--- Begin Data lines ---

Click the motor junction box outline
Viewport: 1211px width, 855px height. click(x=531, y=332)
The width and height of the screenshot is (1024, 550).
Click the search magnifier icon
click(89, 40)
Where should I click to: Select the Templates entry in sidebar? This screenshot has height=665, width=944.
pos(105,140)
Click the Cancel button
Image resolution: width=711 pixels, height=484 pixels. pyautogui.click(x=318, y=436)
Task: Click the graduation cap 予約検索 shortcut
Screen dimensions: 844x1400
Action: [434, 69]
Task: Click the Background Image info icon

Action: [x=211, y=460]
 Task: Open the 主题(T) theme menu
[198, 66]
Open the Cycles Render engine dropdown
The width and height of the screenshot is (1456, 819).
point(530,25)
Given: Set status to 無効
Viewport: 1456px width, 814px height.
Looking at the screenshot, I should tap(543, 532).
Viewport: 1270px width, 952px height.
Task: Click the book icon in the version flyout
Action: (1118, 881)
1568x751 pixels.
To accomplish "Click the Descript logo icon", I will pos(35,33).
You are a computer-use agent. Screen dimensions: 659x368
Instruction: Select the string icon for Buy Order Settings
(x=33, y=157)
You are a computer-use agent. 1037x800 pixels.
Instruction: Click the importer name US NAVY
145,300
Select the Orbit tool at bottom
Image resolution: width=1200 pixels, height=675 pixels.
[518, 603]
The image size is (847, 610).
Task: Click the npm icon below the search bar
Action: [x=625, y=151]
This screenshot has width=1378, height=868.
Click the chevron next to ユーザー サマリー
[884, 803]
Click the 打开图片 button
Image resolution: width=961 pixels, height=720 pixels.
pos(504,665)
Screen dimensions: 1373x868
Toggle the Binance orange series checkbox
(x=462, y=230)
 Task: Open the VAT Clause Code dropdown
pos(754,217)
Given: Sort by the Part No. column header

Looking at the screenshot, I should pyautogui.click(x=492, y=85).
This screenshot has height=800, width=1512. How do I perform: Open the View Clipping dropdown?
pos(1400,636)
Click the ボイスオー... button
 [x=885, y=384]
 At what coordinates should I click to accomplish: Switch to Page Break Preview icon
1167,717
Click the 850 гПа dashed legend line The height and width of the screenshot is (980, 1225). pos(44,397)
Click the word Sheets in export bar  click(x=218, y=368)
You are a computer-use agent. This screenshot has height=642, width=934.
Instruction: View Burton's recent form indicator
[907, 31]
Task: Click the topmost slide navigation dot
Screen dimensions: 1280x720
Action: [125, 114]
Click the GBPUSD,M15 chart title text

--- End Data lines ---

#### Problem to solve:
Reproduce the material verbatim, from the line containing "Click the 850" through the line containing "Action: [125, 114]", including both of those lines.

#### Exercise output:
Click the 850 гПа dashed legend line The height and width of the screenshot is (980, 1225). pos(44,397)
Click the word Sheets in export bar  click(x=218, y=368)
You are a computer-use agent. This screenshot has height=642, width=934.
Instruction: View Burton's recent form indicator
[907, 31]
Task: Click the topmost slide navigation dot
Screen dimensions: 1280x720
Action: [125, 114]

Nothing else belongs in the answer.